▸ Data excerpts
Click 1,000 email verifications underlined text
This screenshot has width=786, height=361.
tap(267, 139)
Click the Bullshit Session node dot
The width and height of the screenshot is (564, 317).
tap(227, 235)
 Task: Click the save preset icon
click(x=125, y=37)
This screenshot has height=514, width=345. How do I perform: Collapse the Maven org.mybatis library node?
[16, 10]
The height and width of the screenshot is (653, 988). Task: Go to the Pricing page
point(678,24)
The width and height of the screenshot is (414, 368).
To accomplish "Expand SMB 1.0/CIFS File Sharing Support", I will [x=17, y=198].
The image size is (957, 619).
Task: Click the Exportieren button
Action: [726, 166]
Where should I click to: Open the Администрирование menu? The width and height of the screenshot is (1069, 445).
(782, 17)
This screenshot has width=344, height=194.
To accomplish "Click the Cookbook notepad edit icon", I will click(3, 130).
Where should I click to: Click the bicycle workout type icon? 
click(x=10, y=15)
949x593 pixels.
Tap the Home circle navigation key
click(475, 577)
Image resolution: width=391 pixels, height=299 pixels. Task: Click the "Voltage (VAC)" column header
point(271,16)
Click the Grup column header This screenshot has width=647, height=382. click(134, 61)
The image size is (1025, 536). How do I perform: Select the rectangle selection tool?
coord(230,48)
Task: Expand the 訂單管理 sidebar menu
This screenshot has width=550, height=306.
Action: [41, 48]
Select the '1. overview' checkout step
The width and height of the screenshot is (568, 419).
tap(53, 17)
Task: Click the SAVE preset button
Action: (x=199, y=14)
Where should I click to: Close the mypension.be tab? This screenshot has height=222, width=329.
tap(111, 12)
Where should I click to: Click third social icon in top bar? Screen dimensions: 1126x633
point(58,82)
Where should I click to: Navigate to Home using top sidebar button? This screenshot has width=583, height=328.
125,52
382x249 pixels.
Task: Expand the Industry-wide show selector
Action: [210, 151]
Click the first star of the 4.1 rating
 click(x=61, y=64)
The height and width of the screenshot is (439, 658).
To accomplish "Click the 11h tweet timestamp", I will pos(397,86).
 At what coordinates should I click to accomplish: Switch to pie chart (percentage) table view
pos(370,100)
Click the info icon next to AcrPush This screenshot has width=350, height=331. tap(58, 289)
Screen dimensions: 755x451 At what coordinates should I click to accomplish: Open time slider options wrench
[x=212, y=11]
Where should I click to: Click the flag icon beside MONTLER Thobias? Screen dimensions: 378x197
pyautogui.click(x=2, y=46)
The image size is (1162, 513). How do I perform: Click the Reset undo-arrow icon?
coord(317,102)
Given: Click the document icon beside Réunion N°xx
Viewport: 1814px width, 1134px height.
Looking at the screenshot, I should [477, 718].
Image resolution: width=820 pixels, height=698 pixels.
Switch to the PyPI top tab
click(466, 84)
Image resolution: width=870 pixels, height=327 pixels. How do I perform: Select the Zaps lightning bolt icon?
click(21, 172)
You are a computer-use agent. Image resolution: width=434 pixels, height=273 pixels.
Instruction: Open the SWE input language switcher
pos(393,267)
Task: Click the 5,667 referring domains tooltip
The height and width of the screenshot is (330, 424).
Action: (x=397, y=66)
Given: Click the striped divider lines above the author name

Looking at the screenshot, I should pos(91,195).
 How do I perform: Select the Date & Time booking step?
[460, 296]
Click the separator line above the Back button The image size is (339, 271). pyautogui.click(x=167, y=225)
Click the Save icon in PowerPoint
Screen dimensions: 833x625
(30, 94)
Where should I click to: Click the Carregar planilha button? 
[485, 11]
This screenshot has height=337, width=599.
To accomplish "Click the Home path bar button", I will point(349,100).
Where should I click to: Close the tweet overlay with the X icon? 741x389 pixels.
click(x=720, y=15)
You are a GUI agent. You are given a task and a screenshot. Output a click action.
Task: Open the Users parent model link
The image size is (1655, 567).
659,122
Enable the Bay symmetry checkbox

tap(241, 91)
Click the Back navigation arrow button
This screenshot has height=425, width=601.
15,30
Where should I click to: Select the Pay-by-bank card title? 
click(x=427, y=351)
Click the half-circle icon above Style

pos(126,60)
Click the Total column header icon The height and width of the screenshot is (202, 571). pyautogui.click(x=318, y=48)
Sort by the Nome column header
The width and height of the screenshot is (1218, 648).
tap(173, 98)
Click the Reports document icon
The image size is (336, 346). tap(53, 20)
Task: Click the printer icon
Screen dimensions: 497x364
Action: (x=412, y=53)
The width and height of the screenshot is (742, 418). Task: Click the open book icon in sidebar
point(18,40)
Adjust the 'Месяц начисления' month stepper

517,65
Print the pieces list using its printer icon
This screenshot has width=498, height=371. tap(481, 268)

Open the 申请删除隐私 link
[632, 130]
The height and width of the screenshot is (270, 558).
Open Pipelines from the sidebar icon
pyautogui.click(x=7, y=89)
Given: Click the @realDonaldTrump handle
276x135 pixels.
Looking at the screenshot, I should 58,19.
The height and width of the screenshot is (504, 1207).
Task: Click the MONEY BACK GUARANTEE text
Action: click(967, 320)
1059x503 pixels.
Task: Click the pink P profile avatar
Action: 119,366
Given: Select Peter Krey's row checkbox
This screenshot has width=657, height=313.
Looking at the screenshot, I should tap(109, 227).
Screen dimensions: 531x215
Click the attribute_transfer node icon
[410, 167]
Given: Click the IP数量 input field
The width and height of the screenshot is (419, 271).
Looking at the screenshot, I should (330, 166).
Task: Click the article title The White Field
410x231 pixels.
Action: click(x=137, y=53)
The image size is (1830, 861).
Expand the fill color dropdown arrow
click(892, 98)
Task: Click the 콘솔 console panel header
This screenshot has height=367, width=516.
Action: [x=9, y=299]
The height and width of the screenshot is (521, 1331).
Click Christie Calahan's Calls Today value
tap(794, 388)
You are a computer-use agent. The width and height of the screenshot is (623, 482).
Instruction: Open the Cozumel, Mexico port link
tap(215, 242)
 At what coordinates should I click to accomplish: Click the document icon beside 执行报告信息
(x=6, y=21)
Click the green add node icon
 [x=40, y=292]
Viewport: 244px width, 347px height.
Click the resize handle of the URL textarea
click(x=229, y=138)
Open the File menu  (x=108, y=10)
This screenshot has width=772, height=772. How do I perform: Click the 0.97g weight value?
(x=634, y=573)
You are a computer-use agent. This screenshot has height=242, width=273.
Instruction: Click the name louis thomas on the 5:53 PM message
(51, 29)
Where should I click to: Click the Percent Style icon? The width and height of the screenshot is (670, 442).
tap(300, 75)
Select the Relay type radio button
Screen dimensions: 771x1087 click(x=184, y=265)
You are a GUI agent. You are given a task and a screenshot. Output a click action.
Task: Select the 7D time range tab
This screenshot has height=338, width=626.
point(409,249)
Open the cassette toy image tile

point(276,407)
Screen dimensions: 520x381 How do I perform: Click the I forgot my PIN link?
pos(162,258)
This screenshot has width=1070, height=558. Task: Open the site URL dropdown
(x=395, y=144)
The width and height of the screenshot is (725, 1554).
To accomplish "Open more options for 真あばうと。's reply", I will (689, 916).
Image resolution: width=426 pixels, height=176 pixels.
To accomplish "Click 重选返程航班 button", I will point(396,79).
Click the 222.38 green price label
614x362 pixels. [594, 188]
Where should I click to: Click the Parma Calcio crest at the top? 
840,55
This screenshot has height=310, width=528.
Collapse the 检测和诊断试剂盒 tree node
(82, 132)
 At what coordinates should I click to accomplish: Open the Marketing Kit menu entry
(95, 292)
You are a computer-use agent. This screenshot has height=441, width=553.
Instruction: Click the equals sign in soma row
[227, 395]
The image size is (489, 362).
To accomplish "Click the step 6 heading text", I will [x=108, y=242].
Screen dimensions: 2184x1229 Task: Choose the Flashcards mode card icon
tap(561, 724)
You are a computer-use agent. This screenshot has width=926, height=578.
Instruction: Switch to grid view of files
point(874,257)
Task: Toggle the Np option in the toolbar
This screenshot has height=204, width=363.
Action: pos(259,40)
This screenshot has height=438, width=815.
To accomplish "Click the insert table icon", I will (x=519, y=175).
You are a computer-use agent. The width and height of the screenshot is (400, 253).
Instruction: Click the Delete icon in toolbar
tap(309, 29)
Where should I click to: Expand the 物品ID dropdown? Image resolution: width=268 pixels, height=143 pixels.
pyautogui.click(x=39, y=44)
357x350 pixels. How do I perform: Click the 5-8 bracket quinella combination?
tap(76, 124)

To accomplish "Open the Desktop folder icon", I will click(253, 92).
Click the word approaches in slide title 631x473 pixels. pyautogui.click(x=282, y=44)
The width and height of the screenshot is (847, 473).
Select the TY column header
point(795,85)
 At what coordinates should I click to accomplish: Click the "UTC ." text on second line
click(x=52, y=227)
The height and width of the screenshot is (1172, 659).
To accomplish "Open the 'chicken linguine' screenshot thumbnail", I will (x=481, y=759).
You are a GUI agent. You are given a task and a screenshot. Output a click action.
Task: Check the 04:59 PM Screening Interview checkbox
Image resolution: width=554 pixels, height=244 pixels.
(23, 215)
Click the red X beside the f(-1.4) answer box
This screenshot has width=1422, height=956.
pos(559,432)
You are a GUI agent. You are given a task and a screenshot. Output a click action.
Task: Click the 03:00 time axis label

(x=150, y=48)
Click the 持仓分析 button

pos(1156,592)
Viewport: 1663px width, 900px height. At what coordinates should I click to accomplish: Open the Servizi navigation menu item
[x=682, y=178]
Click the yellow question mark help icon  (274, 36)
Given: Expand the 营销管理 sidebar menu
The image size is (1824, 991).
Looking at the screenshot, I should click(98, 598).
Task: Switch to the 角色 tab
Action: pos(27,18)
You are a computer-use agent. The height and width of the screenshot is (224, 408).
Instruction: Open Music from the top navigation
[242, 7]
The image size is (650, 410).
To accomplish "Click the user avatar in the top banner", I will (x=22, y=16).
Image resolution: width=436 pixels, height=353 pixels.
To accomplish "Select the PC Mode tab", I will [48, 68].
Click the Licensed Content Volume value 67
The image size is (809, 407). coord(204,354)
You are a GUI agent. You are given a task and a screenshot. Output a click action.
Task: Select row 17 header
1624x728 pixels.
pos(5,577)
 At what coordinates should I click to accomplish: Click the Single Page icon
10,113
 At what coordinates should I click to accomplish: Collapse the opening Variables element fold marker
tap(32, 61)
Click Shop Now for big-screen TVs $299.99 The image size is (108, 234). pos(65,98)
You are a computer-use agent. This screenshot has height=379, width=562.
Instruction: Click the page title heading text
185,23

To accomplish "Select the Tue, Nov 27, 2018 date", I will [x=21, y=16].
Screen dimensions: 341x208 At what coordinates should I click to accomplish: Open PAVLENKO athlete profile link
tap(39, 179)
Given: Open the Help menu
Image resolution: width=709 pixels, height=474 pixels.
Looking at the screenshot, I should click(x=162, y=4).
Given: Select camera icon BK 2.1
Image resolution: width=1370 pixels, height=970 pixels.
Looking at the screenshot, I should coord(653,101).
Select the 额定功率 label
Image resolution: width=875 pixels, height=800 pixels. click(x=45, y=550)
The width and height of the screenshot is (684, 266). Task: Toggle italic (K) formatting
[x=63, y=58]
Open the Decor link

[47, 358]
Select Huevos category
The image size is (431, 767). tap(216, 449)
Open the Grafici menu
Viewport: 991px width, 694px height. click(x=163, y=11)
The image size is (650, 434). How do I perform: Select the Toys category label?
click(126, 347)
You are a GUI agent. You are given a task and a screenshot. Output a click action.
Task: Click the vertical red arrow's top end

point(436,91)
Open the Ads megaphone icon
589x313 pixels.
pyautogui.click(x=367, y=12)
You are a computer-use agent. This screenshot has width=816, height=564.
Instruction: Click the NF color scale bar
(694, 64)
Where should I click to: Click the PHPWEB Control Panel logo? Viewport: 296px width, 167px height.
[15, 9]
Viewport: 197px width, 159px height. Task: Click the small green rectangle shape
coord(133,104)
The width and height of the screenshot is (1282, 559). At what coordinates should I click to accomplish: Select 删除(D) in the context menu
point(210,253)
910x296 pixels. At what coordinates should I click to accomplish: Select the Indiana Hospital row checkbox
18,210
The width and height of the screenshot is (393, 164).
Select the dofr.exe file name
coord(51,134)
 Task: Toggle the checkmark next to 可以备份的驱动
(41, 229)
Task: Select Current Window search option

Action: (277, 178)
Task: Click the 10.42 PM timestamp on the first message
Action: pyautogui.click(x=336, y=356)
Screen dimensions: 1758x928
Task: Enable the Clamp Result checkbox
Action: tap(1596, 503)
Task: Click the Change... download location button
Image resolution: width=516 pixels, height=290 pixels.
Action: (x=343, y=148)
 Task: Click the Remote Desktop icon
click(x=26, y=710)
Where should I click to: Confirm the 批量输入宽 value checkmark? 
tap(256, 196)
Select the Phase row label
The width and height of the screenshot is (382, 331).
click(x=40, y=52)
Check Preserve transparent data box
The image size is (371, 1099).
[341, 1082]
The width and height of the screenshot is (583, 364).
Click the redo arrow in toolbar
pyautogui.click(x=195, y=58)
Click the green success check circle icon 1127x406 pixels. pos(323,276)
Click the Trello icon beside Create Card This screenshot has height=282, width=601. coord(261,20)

▸ Exercise aim
Take the lines above from the one containing "Task: Click the Change..." down to the one containing "Check Preserve transparent data box", and transcribe them exactly, both ends included.

▸ Answer below
Task: Click the Change... download location button
Image resolution: width=516 pixels, height=290 pixels.
Action: (x=343, y=148)
 Task: Click the Remote Desktop icon
click(x=26, y=710)
Where should I click to: Confirm the 批量输入宽 value checkmark? 
tap(256, 196)
Select the Phase row label
The width and height of the screenshot is (382, 331).
click(x=40, y=52)
Check Preserve transparent data box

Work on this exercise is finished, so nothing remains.